• **Work order**
The full set of entries is to be printed exactly, with pictures excluded.

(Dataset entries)
........

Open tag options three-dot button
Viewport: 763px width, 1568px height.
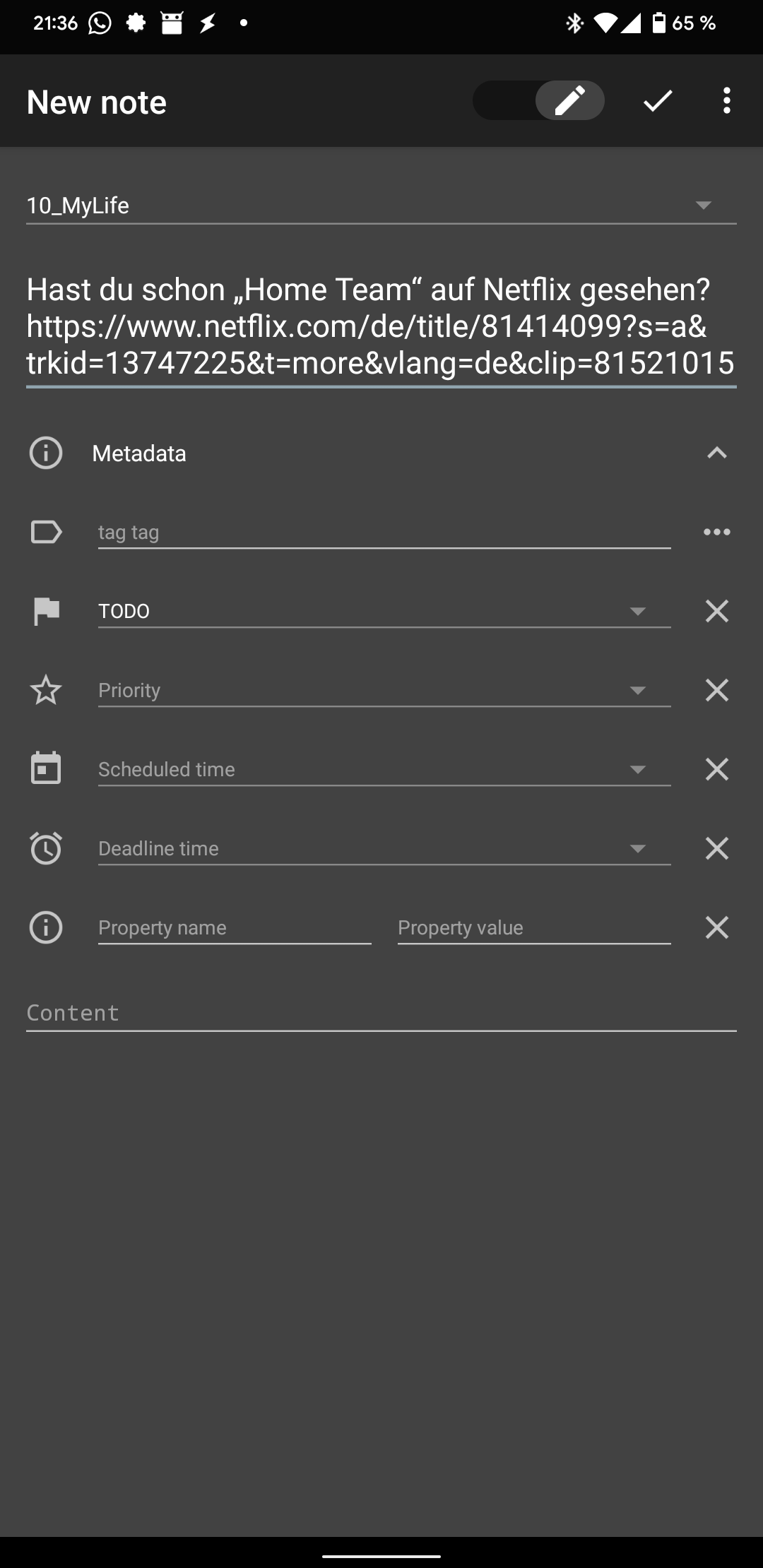pyautogui.click(x=716, y=532)
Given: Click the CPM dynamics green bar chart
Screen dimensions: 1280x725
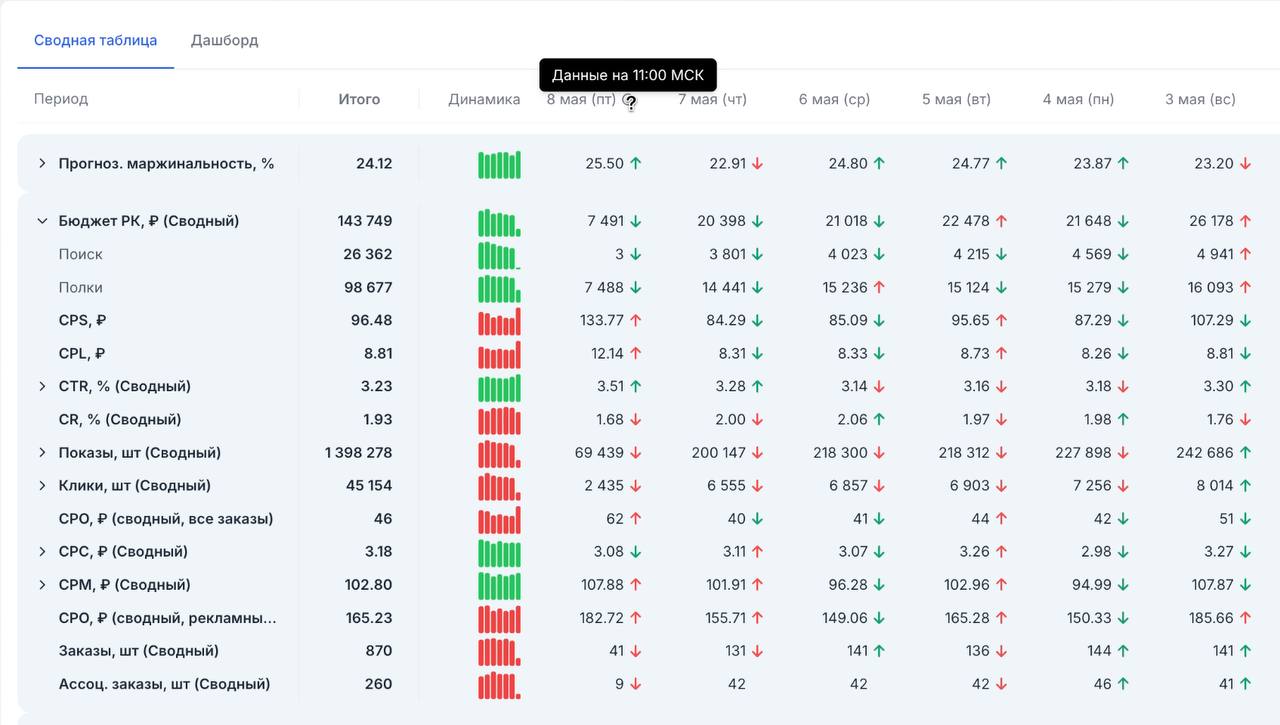Looking at the screenshot, I should pyautogui.click(x=499, y=585).
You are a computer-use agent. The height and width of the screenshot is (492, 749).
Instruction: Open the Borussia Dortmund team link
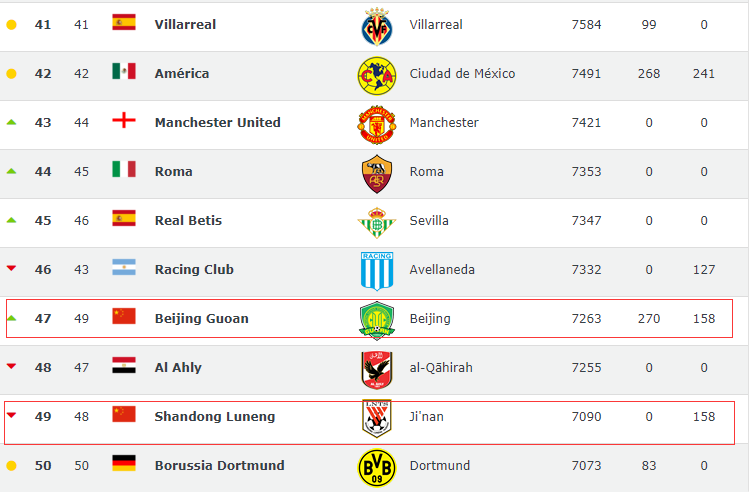click(x=220, y=465)
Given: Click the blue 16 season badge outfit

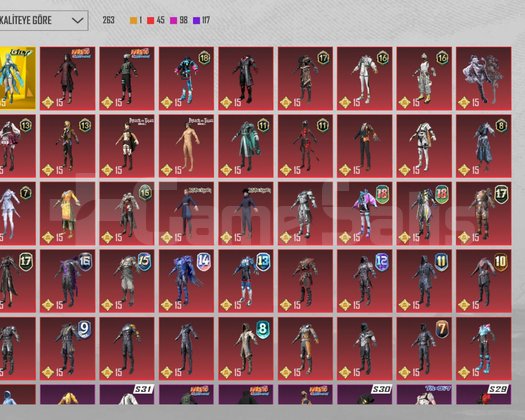Looking at the screenshot, I should coord(67,281).
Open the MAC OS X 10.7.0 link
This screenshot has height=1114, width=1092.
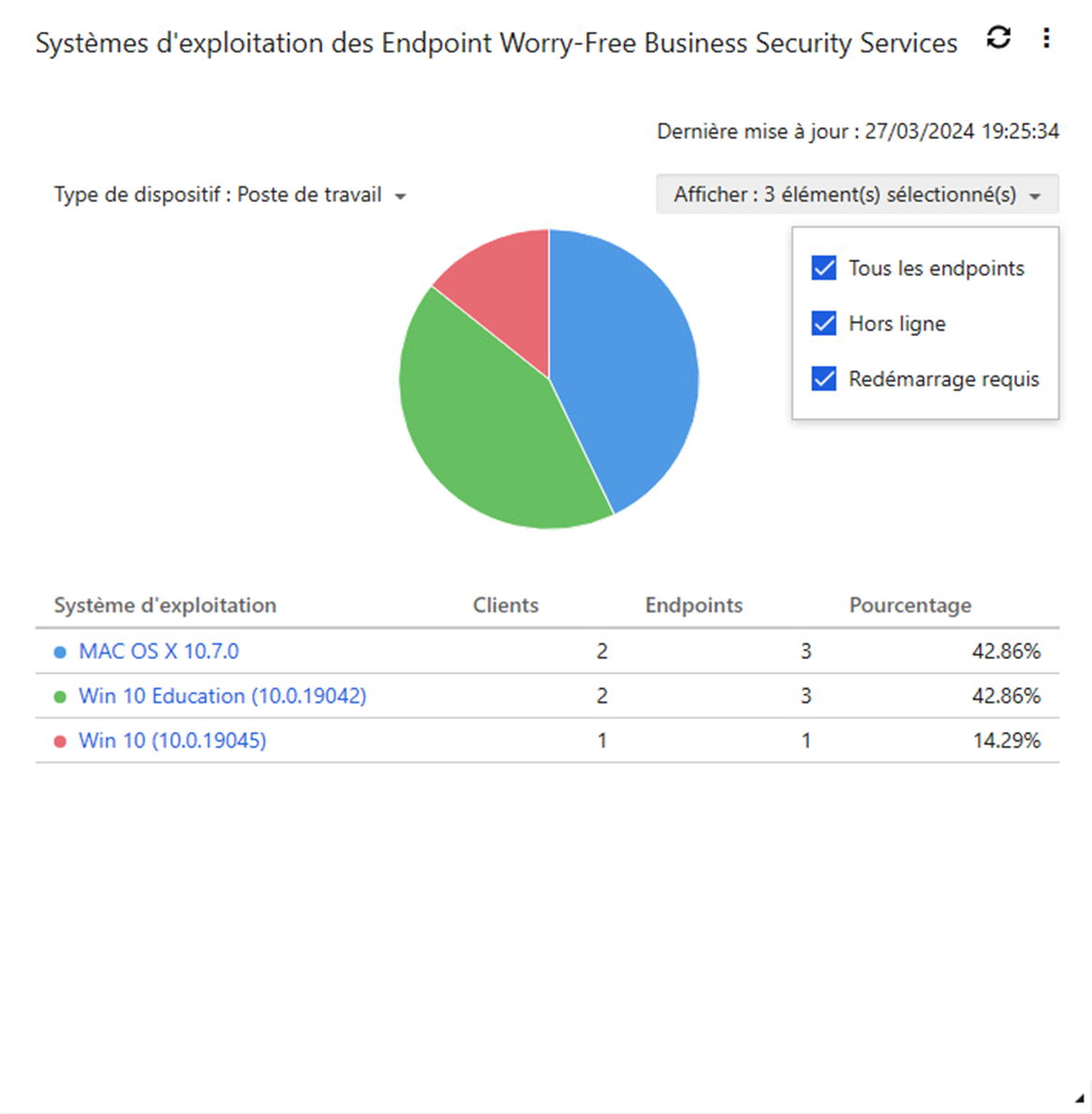[158, 652]
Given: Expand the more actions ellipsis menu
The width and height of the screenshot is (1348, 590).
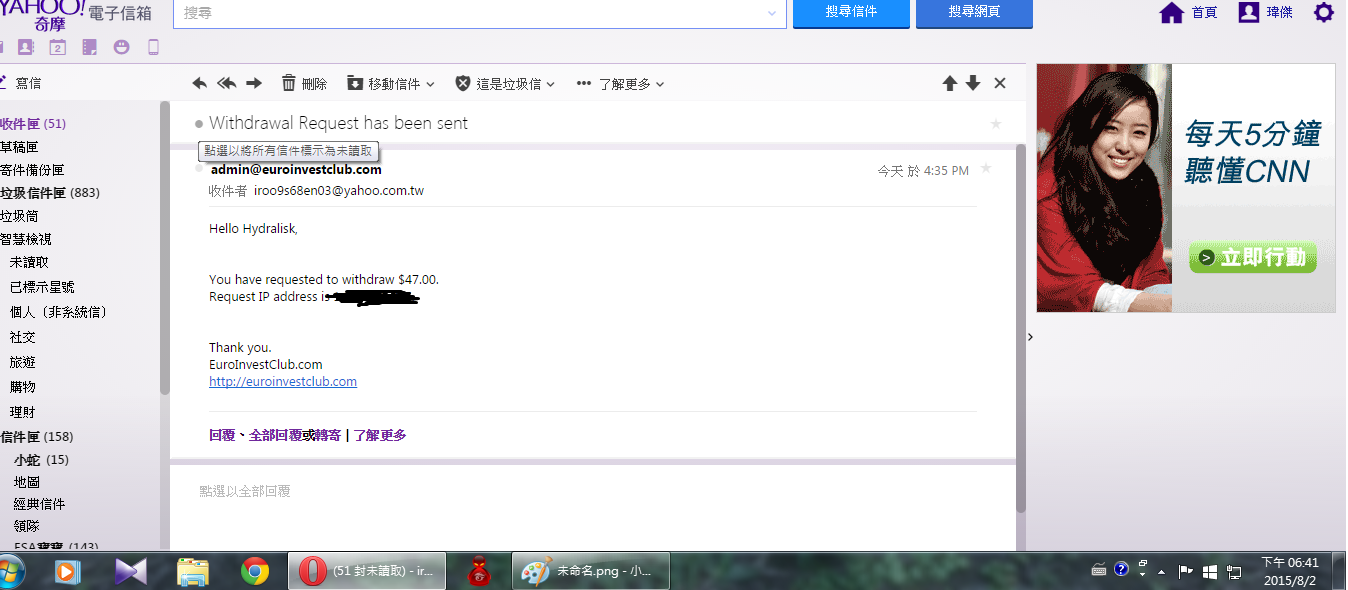Looking at the screenshot, I should point(621,84).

........

• **Exercise response**
Open tag options three-dot button
Viewport: 763px width, 1568px height.
pyautogui.click(x=716, y=532)
Given: Click the CPM dynamics green bar chart
Screen dimensions: 1280x725
Looking at the screenshot, I should pyautogui.click(x=499, y=585).
You are a computer-use agent. The height and width of the screenshot is (492, 749).
Instruction: Open the Borussia Dortmund team link
click(x=220, y=465)
Given: Click the blue 16 season badge outfit

Looking at the screenshot, I should coord(67,281).
Open the MAC OS X 10.7.0 link
This screenshot has height=1114, width=1092.
[158, 652]
Given: Expand the more actions ellipsis menu
The width and height of the screenshot is (1348, 590).
Looking at the screenshot, I should point(621,84).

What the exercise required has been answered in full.